Some of this work is funded by other grants but is underpinned by the technical expertise that is supported by this consolidated grant. Continuity & support for the technical base in the UCL High Energy Physics Group is vital to progress the science & the benefits that it brings.

Planned Impact

The UCL HEP Group has a demonstrable track record of realising impact through technology development with commercial and industrial partners; translational activities for medical treatment infrastructure and diagnostic techniques for major international health concerns; skills development for emerging market sectors; and public engagement. Our strategy directly supports 2 of the 10 pillars of the government's industrial strategy and one of it's Eight Great Technologies, and knowledge transfer aligned with the UK's impact agenda. Our activities include:

* developing proton range detectors for proton beam therapy cancer treatment centres. Through STFC Industrial Partnership and EU Marie Curie ITN grants we have achieved world-leading resolution (0.7%) at clinical facilities and, with industrial collaborators, are moving towards commercial development of a clinical device.

* leveraging our low-background expertise in dark matter and neutrinoless double beta decay searches to design a state-of-the-art gamma spectroscopy detectors with world-leading low-energy sensitivity installed at the Boulby Underground Laboratory, and development of cutting-edge mass spectrometry (ICP-MS) techniques with application to heavy metal toxicity. Both our gamma and ICP-MS research feature in a recent GCRF award to tackle lead poisoning and we are registering our facility as a National Reference Laboratory for the Food Standards Agency to perform measurements of hazardous heavy metals and contaminants to unprecedented sensitivity and accuracy.
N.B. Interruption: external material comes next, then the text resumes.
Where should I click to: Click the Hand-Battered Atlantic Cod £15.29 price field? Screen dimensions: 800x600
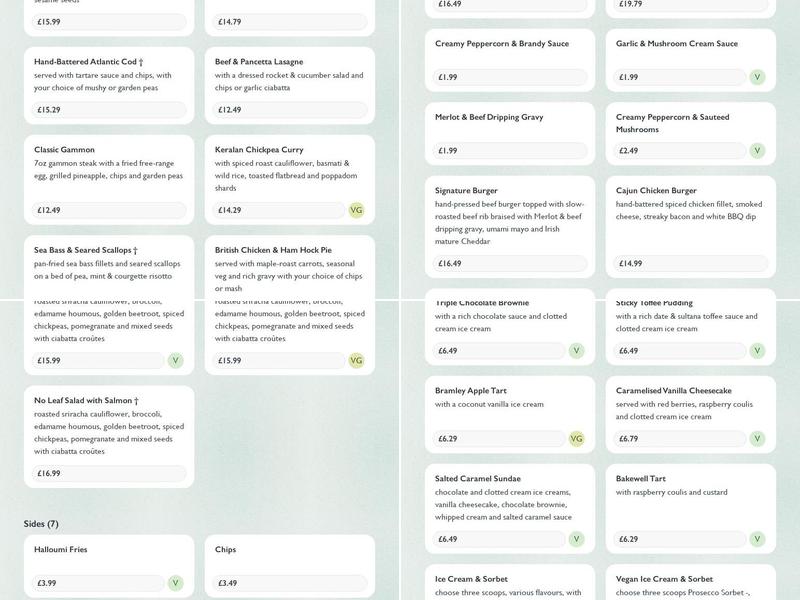pos(109,110)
* working with industry partners to improve the sensitivity of commercial surface radioactivity detectors and meet the growing requirements of the electronics packaging market sector in terms of alpha particle emission and subsequent single site effects.
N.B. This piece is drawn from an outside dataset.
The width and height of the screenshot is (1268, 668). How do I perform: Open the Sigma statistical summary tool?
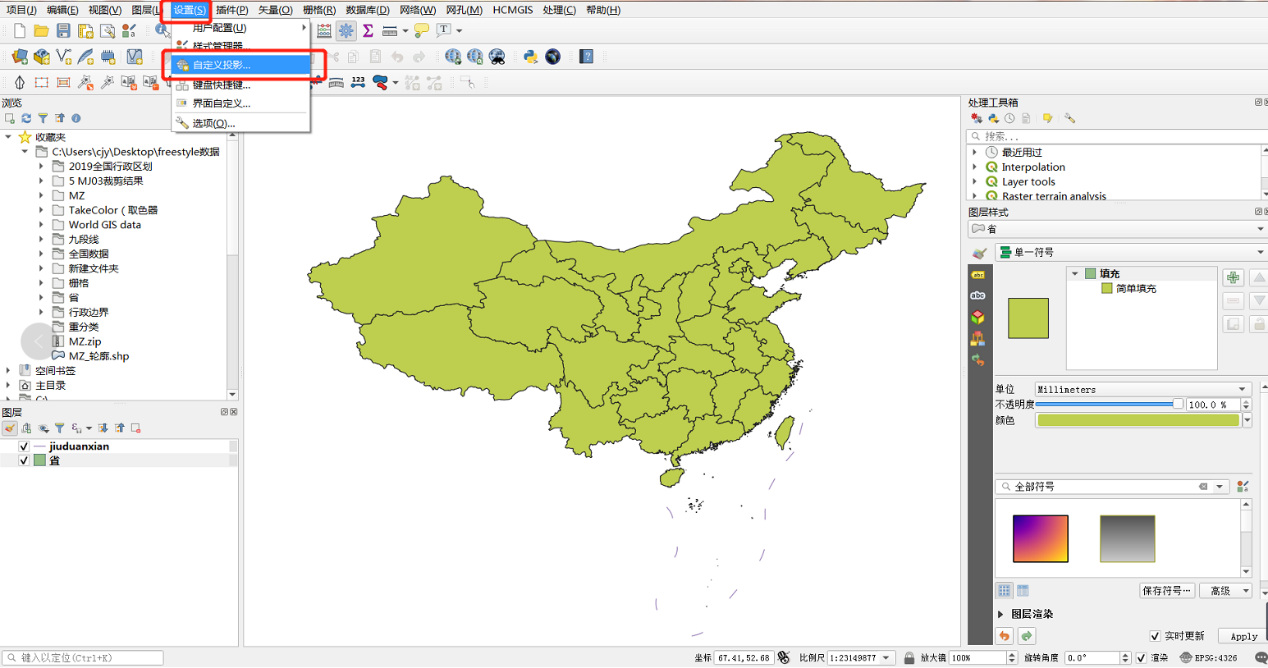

* training and supervision of undergraduate, PhD students and RAs is helping to prepare the UK workforce for opportunities in the rapidly growing data science driven market sectors. We won the call to host STFC's first CDT for Data Intensive Science (DIS) and have partnerships with leading companies to address their real-world challenges now, whilst producing a skilled workforce for this key emerging area for the UK. We will host STFC's 1st dedicated summer school in DIS at UCL to further propagate our industry contacts and expertise.
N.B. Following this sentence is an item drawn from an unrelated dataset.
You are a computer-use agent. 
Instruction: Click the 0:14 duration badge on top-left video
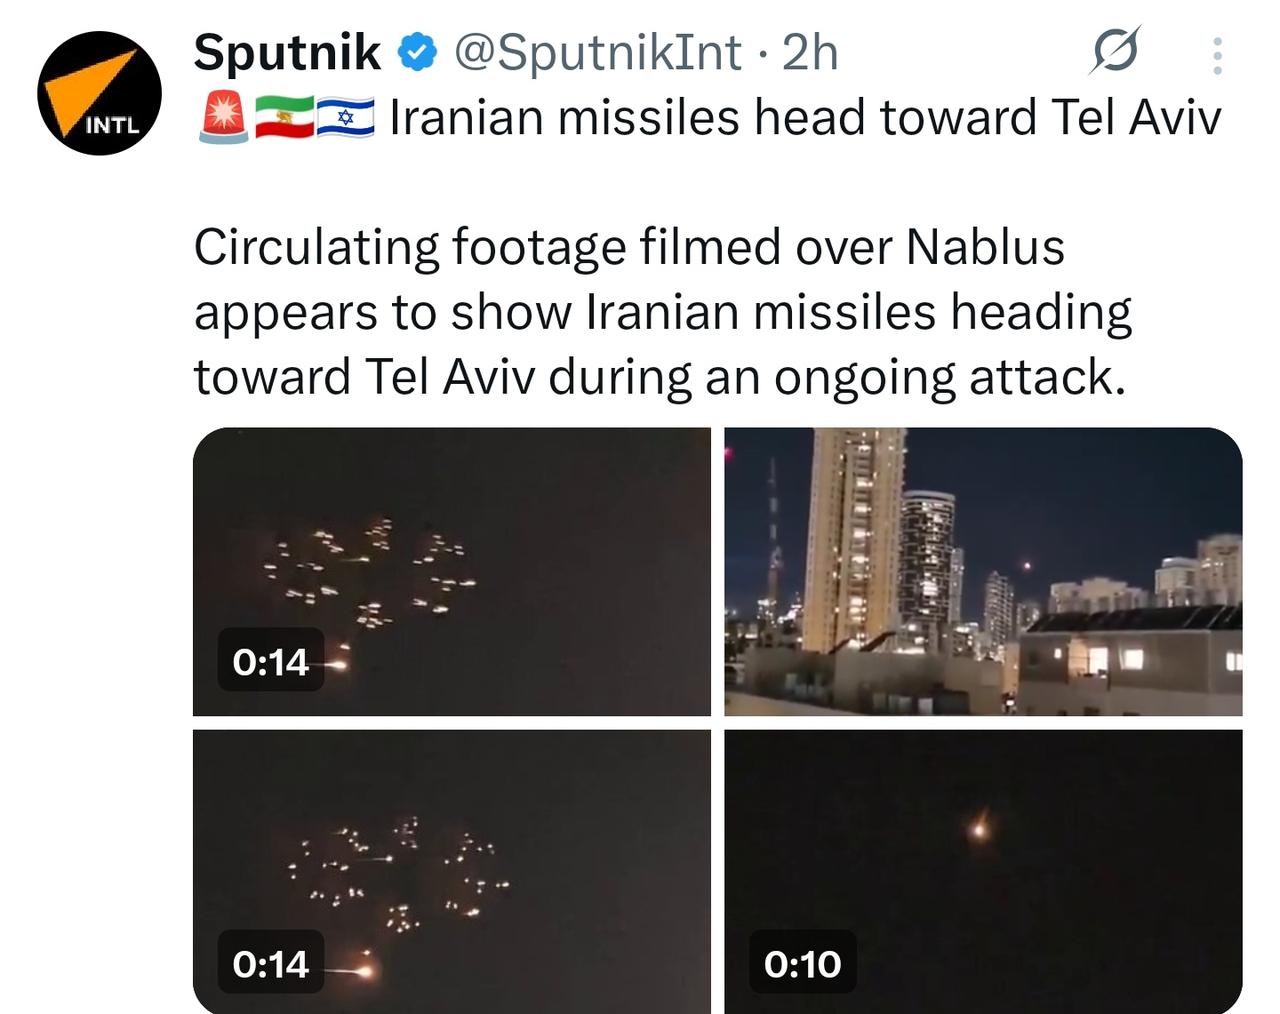pyautogui.click(x=270, y=661)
* engaging with the public, industry and policy makers to explain the impact and value of fundamental research and to justify the funding of such research. We continue to work with key media outlets (Guardian, BBC, ITV, and others) to ensure accurate, intelligent discussion of science research is accessible to large audiences. A key aim of ours is to communicate the process of scientific exploration, the interpretation of data and uncertainties and confidence in conclusions. We have had significant success in this area, particularly through the regular columns by Butterworth for the Guardian, and publication of popular science books such as "The Particle Zoo" (Hesketh), "A Map of the Invisible" (Butterworth) and "Inside CERN's Large Hadron Collider" (Campanelli).